BEGIN
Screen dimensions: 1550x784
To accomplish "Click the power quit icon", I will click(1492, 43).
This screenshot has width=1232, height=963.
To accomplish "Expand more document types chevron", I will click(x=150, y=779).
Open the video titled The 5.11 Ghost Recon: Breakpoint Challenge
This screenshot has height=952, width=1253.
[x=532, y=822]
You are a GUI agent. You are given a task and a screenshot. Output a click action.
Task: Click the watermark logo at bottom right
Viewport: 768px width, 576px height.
END
* About this exercise *
Once you have read the material, set it down again word for word.

* Response to the task *
Screen dimensions: 1550x784
To accomplish "Click the power quit icon", I will click(1492, 43).
This screenshot has width=1232, height=963.
To accomplish "Expand more document types chevron", I will click(x=150, y=779).
Open the video titled The 5.11 Ghost Recon: Breakpoint Challenge
This screenshot has height=952, width=1253.
[x=532, y=822]
You are a GUI agent. You are given a task and a screenshot. Output a click action.
Task: Click the watermark logo at bottom right
Viewport: 768px width, 576px height.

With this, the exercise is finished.